In everything I write, I try to be honest, real, and kind. I Want To Leave The Church was no different. I started that blog in August of 2016. I’ve had discussions with many friends about it. I had them read it and reread it to make sure my points were clear but that I was kind. The point of that blog was not to say that I’m giving up on religion. I’m not giving up on church. I’m not giving up on God. I’m at a point in my life where I’m trying to figure out what I want life to look like. Depression and anxiety also play a role in what I’m capable of doing right now and going back into crowded areas like church is hard for me. My number one focus right now is me. I am focused on keeping myself alive and some days, that’s all I have the strength for.
I think it’s important to be honest with how you feel. I think it’s important to take time to formulate your thoughts and deliver them in the best way possible. I took a lot of time with that blog, more than any other one. It was important for me to say something and it finally felt like the right time.
I’m constantly learning and growing and writing is something that is helping me to do that. I’m not the type of person to keep stuff bottled up so this is a fantastic outlet for me. In this stage of my life, there is so much change happening around me. Everyone is going in a different direction and since I’m not traveling the same way, it complicates life for me.
I encourage anyone and everyone, if you have questions or want to talk to me about anything, contact me. If you’re wondering about something I write about and want to know more, ask.

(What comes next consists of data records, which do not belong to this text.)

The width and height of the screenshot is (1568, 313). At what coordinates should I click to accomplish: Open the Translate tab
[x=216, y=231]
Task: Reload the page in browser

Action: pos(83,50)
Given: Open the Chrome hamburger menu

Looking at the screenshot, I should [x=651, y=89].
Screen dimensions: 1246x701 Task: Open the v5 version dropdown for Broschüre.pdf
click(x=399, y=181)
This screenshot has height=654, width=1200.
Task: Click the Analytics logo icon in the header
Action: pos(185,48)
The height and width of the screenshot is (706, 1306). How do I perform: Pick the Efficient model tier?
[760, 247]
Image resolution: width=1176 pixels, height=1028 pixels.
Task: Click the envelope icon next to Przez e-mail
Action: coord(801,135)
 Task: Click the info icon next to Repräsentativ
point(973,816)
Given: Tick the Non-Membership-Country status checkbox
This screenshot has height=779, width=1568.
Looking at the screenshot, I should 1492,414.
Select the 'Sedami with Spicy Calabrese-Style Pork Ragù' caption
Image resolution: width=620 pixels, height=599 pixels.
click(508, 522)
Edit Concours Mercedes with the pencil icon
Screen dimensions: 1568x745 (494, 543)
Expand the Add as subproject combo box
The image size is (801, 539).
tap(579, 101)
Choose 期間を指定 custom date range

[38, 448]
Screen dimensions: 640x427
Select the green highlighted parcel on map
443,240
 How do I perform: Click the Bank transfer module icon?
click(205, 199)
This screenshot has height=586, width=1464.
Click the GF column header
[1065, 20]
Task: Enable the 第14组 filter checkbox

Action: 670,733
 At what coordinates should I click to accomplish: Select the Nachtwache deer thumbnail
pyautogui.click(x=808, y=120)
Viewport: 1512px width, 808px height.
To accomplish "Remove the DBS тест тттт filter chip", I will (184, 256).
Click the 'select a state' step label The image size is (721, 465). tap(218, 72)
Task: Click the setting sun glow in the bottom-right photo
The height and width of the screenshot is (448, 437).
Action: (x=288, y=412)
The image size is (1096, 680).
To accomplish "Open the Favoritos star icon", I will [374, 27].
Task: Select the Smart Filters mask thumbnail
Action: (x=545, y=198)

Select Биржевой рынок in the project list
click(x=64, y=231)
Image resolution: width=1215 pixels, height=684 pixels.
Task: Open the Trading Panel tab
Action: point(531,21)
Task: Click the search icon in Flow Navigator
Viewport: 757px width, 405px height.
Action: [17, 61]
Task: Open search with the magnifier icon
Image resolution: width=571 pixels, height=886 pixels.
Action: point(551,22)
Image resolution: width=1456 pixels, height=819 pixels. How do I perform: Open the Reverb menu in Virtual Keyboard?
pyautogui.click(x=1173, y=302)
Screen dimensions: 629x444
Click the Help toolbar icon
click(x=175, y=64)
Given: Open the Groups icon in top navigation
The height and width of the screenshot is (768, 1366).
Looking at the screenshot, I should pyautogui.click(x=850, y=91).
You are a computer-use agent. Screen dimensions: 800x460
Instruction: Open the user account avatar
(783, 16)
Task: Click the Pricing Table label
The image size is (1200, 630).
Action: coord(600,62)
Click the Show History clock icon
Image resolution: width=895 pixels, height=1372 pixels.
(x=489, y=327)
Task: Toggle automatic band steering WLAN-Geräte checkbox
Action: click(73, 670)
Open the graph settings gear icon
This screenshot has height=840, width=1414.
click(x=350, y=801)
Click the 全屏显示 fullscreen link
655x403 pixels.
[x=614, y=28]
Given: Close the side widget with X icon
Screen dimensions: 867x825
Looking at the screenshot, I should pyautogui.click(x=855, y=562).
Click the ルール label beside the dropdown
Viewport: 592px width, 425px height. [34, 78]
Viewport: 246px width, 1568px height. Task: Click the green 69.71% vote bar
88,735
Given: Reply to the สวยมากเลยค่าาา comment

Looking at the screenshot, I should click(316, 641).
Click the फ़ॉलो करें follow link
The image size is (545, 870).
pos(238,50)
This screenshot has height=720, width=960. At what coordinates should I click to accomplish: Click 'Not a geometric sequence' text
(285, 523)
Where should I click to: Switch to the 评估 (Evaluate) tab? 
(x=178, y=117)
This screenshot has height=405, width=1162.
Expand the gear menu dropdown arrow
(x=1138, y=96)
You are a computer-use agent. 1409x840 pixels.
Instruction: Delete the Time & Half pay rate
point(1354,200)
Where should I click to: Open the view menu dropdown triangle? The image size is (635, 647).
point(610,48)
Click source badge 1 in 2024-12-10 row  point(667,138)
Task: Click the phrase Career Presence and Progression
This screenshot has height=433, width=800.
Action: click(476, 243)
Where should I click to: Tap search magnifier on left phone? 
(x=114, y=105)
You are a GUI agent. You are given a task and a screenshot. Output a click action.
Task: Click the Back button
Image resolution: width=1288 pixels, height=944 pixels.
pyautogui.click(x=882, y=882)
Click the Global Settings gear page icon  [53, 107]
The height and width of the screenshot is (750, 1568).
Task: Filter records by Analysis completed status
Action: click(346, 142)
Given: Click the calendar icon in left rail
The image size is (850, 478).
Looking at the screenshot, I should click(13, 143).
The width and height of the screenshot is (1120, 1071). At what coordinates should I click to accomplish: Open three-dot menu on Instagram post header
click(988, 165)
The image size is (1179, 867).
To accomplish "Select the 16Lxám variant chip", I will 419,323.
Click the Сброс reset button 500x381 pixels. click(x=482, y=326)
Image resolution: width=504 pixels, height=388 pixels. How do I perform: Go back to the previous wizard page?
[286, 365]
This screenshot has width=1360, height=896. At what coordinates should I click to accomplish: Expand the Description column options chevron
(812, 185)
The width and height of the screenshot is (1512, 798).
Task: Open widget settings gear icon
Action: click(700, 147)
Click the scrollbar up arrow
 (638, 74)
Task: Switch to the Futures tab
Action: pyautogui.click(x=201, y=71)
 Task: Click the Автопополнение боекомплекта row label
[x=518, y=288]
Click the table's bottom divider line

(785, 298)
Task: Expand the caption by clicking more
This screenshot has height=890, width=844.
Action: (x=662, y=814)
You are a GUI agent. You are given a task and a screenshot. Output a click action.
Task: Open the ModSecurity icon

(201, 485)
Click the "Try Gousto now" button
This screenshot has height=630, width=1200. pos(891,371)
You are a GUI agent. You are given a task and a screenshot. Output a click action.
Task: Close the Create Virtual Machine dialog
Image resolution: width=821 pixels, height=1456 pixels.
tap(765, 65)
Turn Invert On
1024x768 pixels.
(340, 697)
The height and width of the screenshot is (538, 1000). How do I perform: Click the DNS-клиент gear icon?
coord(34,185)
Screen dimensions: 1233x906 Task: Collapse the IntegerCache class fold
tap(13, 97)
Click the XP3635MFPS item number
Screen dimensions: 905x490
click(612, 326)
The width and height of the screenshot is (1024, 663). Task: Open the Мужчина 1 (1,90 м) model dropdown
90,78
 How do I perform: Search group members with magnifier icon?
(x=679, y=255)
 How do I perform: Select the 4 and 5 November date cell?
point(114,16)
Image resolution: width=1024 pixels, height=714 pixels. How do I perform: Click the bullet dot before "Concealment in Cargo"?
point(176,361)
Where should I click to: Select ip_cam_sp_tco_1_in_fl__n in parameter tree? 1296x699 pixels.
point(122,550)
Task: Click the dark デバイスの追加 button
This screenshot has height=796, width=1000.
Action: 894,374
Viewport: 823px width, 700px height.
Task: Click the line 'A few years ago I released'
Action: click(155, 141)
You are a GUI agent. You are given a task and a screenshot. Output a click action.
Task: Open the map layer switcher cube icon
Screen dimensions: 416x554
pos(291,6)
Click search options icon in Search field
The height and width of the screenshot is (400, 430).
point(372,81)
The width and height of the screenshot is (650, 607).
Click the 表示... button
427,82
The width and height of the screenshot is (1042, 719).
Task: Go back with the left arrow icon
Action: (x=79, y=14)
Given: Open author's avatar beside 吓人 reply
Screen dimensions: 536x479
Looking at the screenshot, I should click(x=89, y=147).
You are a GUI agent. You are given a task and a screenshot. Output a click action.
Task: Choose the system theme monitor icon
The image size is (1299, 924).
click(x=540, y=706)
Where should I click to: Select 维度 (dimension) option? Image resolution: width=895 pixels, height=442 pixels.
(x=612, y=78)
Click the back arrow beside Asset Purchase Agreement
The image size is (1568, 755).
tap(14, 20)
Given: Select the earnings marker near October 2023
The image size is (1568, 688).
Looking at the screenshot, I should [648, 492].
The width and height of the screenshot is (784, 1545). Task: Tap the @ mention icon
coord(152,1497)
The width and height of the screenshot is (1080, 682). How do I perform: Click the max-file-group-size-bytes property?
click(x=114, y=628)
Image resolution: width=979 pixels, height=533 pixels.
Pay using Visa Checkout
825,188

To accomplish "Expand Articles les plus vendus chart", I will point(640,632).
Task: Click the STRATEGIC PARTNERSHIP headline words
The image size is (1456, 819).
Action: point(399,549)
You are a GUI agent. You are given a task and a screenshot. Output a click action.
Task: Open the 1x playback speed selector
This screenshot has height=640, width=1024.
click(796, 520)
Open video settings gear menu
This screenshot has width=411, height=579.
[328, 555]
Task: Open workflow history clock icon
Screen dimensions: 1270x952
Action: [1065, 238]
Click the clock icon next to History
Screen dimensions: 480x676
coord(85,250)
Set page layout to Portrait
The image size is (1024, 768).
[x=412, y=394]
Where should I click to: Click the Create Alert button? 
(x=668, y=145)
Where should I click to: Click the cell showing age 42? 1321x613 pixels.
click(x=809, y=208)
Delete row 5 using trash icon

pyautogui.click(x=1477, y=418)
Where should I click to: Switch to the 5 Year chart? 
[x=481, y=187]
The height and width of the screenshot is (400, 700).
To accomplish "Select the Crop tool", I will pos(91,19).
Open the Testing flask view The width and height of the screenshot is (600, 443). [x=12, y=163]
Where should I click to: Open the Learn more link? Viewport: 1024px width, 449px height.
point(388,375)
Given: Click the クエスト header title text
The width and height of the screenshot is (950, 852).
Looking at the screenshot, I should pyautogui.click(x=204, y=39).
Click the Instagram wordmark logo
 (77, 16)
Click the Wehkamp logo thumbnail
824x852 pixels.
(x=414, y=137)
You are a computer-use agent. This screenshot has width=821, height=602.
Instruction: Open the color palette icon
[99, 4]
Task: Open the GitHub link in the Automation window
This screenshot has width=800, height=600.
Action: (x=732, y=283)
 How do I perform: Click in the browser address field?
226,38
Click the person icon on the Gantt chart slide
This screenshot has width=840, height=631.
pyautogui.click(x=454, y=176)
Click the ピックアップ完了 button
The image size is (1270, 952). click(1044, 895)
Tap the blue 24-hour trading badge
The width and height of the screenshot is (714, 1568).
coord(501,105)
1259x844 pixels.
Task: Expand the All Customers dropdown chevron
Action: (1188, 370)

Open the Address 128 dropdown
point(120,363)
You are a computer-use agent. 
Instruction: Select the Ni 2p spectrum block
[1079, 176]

So much of what I write about has to do with relationships. It takes two to have a relationship and how I feel is only one side of it. There is always another party involved that may feel the complete opposite of how I do and that’s okay. I would ask in those scenarios that you keep that in mind. For relationships to thrive, it takes two. It’s not always 50/50. Sometimes it’s 90/10. Sometimes it’s 10/90. But that’s how relationships work. Sometimes you don’t have a lot to offer the other person. Sometimes walking away is right for one person. Sometimes staying is right for one person. But it’s up to those two individuals to decide. If you only talk to one party, you don’t get an opinion on what the two parties should do. If you truly care about your loved one, you should care about the other person because your loved one cares about them too.
Those of you that read, commented, liked, and messaged me: Thank you. That makes me feel validated. That makes me feel less isolated. That makes me feel loved. Many of you said you don’t know what to say to me. That in itself says you care. I encourage you to reach out to those you know are hurting and say “I don’t know what to say but I care about you”. People in your life who are hurting will appreciate your honesty and care more than you know. Not everyone is comfortable voicing what they need. I am so I feel I have an obligation to those around me. I want to advocate for those around me hurting. I want to help those of you that love people who are broken and beaten right now. I want to help you support them during their most difficult days.
I’ve had a lot of trouble lately loving myself and those of you that reached out, thank you. You are what reminds me why I need to stay on this earth for as long as I can. I’ve had a lot of suicidal thoughts and some days it takes a lot to climb out of that hole. But what continues to pull me out are people. YOU. Never doubt that you have purpose here.